**Your assignment**
Locate each line in the records containing "dots". Copy it.

**Input records**
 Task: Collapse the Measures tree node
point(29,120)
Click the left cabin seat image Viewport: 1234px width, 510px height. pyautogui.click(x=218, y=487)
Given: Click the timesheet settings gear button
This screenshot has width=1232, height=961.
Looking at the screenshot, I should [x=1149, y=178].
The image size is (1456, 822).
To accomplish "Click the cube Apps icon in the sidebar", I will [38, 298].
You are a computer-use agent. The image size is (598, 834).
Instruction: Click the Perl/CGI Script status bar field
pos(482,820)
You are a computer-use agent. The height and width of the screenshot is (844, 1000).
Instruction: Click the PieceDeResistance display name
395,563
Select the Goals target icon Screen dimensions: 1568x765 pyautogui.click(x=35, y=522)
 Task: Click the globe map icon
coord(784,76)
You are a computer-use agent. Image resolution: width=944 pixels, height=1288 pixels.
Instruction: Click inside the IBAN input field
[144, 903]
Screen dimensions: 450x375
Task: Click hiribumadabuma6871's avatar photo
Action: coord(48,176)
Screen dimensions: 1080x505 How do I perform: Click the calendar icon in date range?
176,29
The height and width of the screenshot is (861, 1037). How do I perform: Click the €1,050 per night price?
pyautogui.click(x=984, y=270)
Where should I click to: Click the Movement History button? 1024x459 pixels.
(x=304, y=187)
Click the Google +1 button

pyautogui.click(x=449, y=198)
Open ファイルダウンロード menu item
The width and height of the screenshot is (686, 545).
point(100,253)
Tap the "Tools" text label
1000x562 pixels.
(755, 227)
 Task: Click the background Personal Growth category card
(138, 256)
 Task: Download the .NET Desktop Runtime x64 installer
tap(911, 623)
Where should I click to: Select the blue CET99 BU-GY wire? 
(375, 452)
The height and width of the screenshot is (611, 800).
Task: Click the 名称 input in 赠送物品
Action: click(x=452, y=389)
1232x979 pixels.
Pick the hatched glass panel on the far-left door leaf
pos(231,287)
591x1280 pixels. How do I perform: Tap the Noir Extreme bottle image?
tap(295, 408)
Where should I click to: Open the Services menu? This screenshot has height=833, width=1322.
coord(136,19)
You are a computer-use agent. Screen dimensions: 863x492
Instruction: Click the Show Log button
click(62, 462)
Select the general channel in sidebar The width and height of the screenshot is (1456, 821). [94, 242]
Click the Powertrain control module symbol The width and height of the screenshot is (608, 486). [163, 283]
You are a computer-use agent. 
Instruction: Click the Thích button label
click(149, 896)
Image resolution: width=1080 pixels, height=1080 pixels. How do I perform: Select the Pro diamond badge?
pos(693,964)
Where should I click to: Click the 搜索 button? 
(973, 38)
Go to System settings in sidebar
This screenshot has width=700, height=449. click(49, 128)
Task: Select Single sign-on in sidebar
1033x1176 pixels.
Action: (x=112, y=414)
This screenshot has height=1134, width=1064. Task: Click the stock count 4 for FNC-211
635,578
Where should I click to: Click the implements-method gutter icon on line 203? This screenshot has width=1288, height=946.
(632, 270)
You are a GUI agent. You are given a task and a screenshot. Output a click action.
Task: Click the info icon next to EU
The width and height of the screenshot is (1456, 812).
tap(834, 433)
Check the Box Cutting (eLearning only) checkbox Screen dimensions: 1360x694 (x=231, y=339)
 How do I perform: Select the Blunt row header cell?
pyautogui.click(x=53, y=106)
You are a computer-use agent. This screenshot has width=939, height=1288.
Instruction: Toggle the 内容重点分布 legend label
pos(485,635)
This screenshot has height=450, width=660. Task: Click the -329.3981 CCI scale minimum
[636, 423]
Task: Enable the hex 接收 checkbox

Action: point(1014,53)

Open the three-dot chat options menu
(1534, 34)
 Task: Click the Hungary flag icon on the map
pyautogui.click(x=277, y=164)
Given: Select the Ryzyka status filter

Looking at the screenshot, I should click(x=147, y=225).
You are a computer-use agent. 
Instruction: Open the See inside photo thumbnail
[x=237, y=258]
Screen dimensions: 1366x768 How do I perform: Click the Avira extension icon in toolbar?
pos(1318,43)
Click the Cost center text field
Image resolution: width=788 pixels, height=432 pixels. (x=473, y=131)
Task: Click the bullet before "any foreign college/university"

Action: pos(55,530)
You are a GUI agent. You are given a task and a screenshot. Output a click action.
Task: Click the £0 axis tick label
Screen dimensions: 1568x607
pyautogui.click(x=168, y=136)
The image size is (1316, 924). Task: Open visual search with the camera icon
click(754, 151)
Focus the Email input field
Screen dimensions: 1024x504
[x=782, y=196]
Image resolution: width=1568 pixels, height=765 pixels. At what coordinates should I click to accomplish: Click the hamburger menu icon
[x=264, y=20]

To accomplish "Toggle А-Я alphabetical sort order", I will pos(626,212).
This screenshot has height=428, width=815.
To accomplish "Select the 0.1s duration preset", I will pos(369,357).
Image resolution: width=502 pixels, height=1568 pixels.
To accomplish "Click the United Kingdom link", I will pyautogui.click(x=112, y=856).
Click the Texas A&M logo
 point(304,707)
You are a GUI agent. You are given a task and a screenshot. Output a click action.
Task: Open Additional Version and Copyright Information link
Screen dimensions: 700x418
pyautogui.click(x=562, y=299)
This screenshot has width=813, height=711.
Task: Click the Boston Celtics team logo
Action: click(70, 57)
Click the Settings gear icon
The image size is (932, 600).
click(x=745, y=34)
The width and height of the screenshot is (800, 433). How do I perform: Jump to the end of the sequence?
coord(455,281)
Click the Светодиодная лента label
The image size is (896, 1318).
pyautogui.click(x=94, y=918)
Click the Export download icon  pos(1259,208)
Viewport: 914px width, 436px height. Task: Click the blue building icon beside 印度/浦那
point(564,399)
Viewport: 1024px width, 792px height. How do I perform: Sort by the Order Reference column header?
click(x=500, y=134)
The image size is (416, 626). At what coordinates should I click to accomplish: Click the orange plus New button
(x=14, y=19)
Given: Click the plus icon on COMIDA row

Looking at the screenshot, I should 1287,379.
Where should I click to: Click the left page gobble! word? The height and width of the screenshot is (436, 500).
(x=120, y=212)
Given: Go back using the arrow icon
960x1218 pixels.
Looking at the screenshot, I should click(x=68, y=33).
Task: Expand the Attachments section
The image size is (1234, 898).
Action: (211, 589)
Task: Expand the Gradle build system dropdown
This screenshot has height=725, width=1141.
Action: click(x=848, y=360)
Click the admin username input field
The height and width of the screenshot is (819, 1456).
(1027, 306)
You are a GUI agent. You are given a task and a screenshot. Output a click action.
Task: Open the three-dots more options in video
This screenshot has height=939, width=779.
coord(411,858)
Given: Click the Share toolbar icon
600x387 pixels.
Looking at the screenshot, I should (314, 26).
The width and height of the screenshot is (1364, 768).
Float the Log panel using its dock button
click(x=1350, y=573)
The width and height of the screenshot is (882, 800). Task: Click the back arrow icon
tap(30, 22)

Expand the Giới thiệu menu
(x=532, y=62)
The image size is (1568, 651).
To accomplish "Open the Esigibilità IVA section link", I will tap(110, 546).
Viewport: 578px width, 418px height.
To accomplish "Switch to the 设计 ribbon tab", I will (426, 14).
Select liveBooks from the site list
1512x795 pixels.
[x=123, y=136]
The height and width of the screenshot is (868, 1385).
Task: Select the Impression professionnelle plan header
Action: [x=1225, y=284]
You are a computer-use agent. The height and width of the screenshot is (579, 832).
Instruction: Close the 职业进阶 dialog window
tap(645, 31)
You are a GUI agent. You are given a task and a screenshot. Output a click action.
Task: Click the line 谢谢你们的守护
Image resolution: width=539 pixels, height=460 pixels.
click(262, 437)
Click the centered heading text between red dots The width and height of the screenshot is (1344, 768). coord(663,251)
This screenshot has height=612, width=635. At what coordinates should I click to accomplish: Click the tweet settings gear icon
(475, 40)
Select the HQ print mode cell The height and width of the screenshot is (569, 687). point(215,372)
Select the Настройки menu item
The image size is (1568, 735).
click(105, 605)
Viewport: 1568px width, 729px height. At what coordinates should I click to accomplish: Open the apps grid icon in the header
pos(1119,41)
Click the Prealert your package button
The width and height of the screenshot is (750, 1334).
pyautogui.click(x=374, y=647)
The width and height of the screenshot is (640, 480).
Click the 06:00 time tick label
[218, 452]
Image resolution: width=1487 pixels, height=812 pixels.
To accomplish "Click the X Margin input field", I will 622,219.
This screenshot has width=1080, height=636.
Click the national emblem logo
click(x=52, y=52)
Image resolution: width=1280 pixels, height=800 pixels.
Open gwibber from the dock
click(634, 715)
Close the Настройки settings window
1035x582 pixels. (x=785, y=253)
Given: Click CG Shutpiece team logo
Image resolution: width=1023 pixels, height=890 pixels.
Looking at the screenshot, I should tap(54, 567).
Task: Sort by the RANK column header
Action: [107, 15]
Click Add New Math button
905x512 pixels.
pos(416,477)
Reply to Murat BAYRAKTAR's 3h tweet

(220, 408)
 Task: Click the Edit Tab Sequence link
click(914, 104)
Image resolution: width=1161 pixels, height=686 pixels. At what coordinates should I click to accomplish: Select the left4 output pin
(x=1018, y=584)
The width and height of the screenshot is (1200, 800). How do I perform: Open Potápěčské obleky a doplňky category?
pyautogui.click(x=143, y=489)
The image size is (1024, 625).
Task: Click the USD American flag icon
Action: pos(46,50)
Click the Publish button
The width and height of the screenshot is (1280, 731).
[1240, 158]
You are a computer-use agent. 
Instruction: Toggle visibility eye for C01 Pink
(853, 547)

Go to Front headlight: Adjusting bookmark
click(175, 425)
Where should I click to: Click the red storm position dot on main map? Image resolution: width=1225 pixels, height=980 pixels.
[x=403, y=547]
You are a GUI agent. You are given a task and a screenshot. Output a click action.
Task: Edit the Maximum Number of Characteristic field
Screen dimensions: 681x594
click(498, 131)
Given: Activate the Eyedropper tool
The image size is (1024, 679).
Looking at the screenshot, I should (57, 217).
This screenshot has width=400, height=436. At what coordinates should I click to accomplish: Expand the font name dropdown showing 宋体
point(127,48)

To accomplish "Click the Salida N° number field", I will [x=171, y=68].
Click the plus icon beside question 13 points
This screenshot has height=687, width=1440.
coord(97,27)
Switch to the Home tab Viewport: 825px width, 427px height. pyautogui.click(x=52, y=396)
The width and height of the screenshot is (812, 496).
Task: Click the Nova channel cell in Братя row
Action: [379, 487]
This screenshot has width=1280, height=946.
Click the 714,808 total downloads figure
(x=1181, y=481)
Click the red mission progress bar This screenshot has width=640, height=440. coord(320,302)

**Answer to the exercise**
Task: Open the three-dots more options in video
Click the centered heading text between red dots The width and height of the screenshot is (1344, 768). coord(663,251)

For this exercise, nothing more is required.